Phishing is a type of online scam where cybercriminals send fake emails, text messages, or phone calls that look like they’re from legitimate sources like banks or government agencies. Their goal is to trick you into sharing personal information such as your passwords, credit card numbers, or Social Security info. To make matters worse, it not only relies victims to volunteer personal information, it acts through increasingly technical and deceptive ways.
Types of Attacks
One of the most widely recognized forms, this attack involves attempting to illicitly acquire sensitive information through an email designed to mimic a legitimate organization. This type of attack avoids targeting a specific individual and can execute on a large scale.
A deceptive cyberattack method that combines elements of phishing and malware distribution. In this attack, cybercriminals craft seemingly legitimate emails, messages, or links to deceive recipients into taking actions that lead to the inadvertent installation of malware on their devices. These attacks are delivered via email, text message, social media
Instead of emails, they send you SMS text messages with fake links. Clicking on these links might direct you to fake websites or even infect your phone with malicious software. This technique has also spread to other messaging apps such as social media platforms.
This variety relies on traditional methods of deception in order to convince victims to offer up personal information, such as banking or credit card information. Attackers will often pose as employees of various organizations from utility companies to insurance providers. To make matters worse phone numbers can be “spoofed” allowing callers to appear to be calling from a reputable business phone number.
Search Engine Phishing
This form of attack involves cybercriminals creating deceptive websites with the intention of gathering personal information and facilitating unauthorized payments. These fraudulent sites can appear within organic search results or even as sponsored advertisements for commonly used search terms.
How common is phishing?
Earlier this year, the FBI’s Internet Crime Complaint Center released statistics for 2022. With a total of 800,944 reported complaints in 2022, phishing took the top spot with a whopping 300,497 complaints. The report underscores the persistent evolution of cyber-enabled crimes, which are growing increasingly sophisticated on a global scale.
How do phishing emails get my email address?
Attackers gather email addresses through methods including exploiting data breaches to acquire user databases, utilizing social engineering tactics to trick individuals into revealing their addresses, employing automated tools to scrape publicly available sources like websites and social media profiles, guessing common email address patterns, extracting addresses from infected computers via malware or botnets, mining employee directories on company websites, leveraging third-party leaks, creating fake surveys or promotions, buying addresses on the dark web, and compiling publicly accessible information.
What happens if you answer a phishing email?
If you don’t provide information, or click a malicious link, simply opening or replying to an email or text message could confirm to attackers that your email address is active and that you’re susceptible to their tactics. This might lead to receiving more attacks or becoming a target for more sophisticated attacks.
What is an example of how phishing works?

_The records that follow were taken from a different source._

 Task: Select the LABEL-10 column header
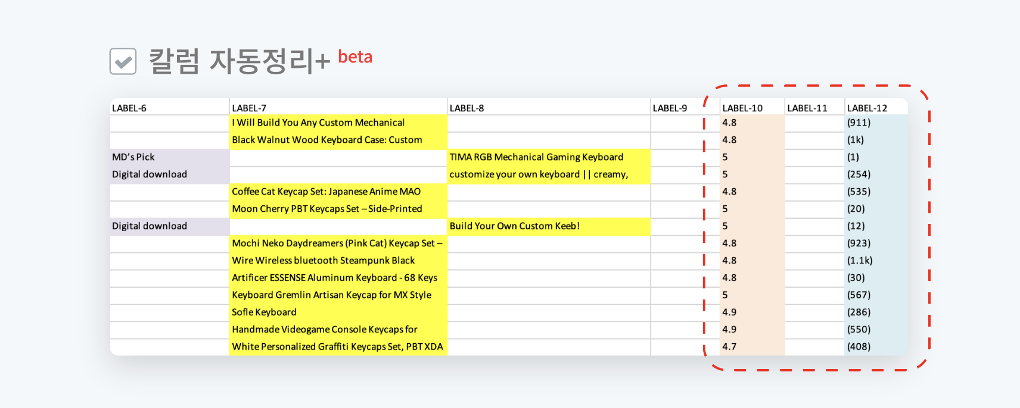(x=742, y=108)
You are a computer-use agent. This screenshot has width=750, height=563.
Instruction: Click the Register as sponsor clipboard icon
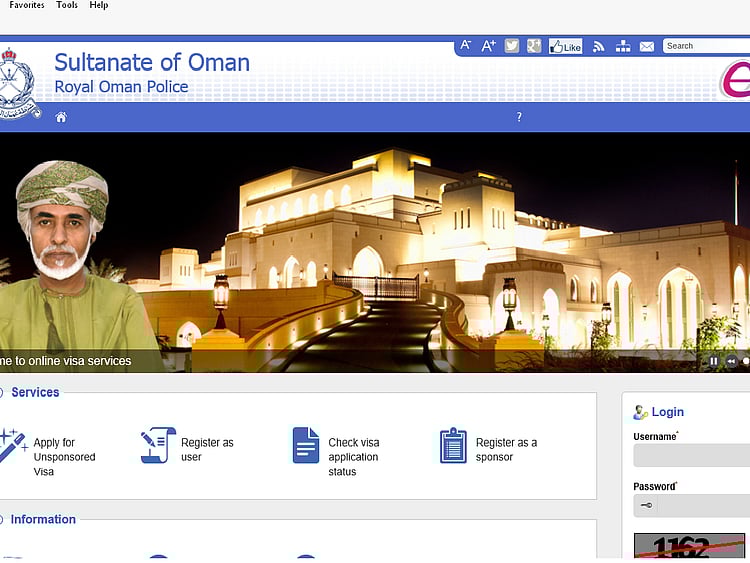pyautogui.click(x=453, y=446)
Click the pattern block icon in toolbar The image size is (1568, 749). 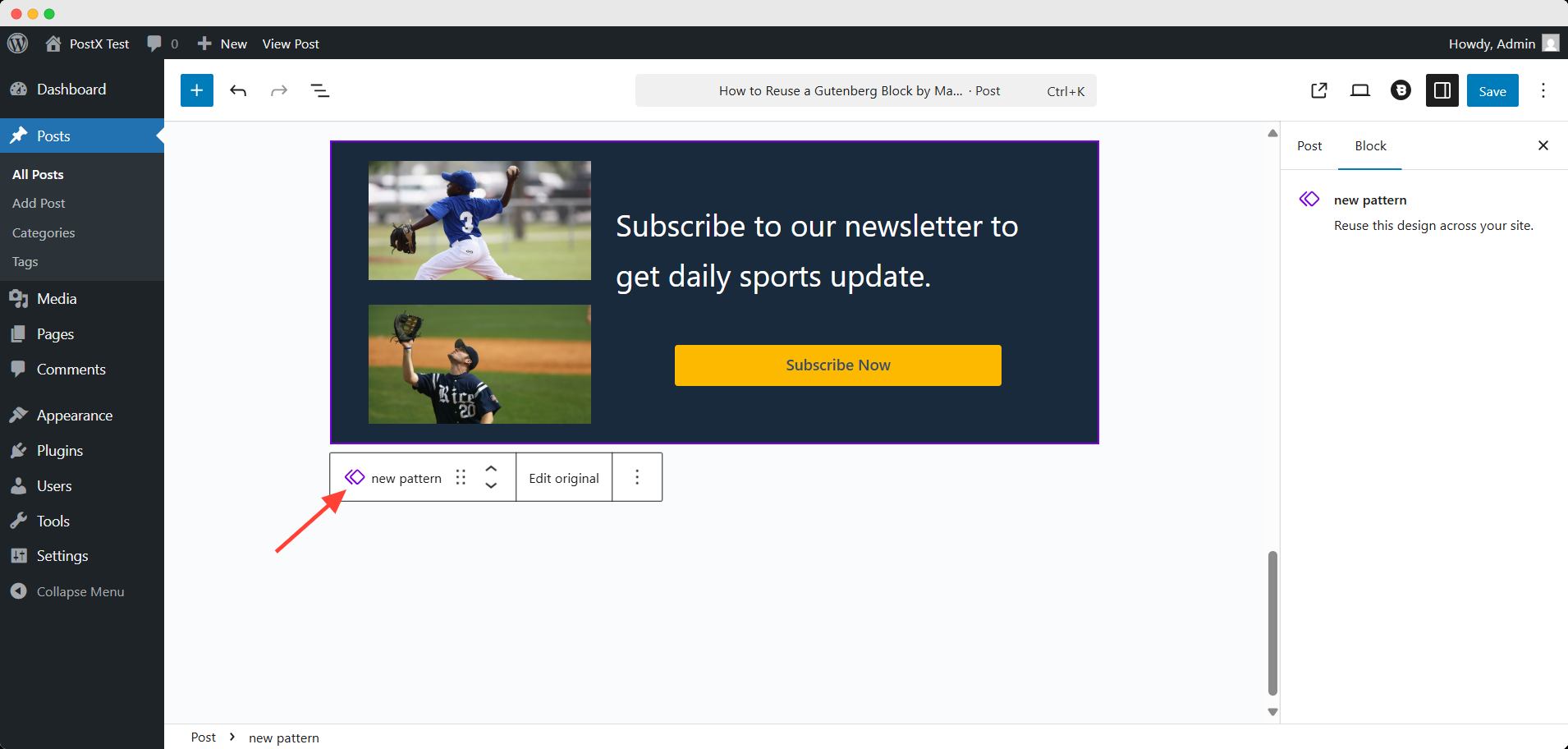pyautogui.click(x=355, y=477)
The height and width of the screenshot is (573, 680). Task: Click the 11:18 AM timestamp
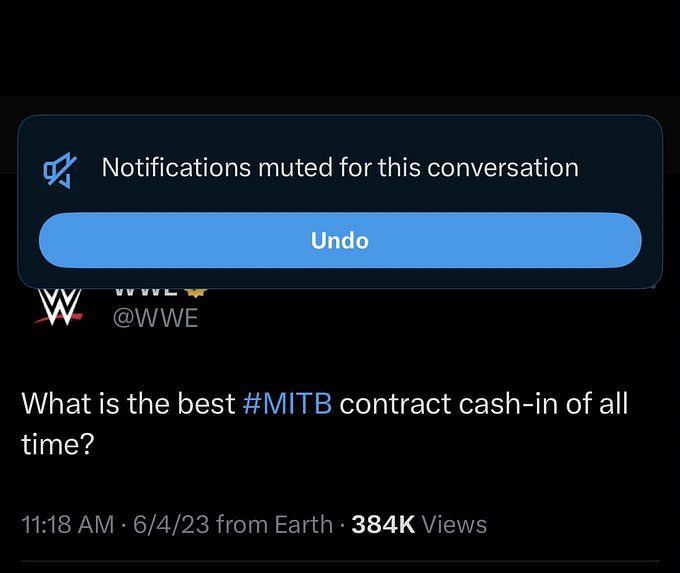coord(68,524)
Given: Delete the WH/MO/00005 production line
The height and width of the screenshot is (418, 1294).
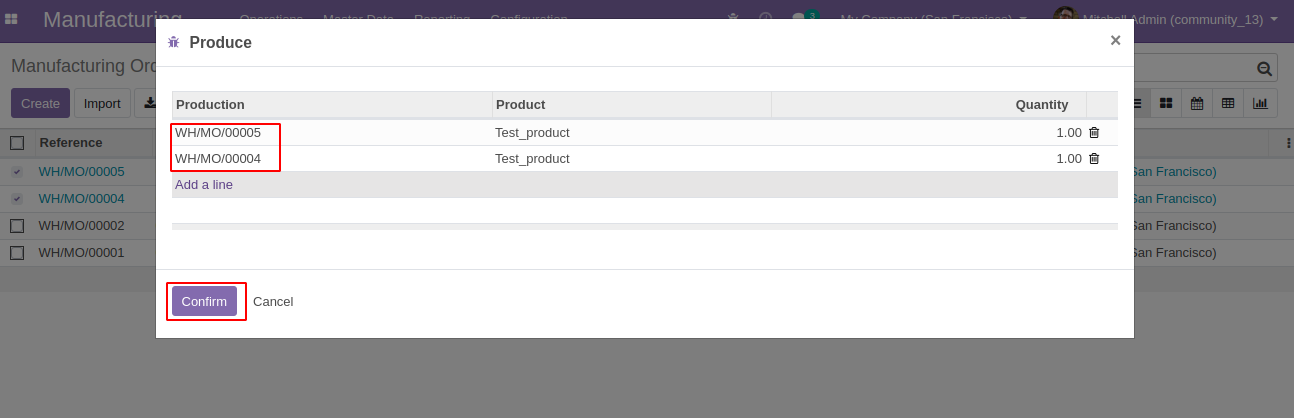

Let’s say you receive an email that appears to be from your bank, informing you of suspicious account activity and urging immediate action. The email includes a link to your bank’s website for addressing the issue. Without realizing the sender’s email address has a typo or a similar but not identical domain, you click the link due to security concerns. It leads to a site resembling your bank’s, prompting you to log in for verification. Unbeknownst to you, it’s a fake site crafted to steal your credentials. Attackers now armed with your info can access your account, siphon funds, make unauthorized transactions, or gather more data.
How can phishing be prevented?
No approach can guarantee absolute protection, but by staying informed and practicing cautious online behavior, you can significantly reduce the risk of falling victim to phishing attacks.
Educate yourself about phishing and common techniques | Verify the sender’s identity and don’t click on links or open attachments from unknown senders | Use multi-factor authentication (MFA) | Keep your software updated | Use a reputable security suite | Be cautious with personal information | Scrutinize urgent messages | Regularly monitor your accounts | Report suspicious messages | Train your team to recognize phishing attacks
What are recent examples of phishing?
Twilio, a customer engagement platform used by hundreds of businesses fell pray to an attack in mid 2022. In this breach, employees’ login credentials were stolen in a smishing attack. The attackers sent text messages that appeared to be from Twilio, the company’s authentication provider. The messages contained a link that, when clicked, redirected the employees to a fake Twilio website. The employees who clicked the link then entered their login credentials, thus handing them over to the attackers. The attackers then gained access to Twilio’s internal systems and customer data.
In July 202, a phishing scam successfully hacked an employee’s email account at Allegheny Health Network. Subsequently, the attackers utilized the employee’s credentials to gain access to the personal and health information of approximately 8,000 patients. This data encompassed names, dates of birth, dates of service, medical record numbers, medical history, mailing addresses, phone numbers, driver’s license numbers, and email addresses.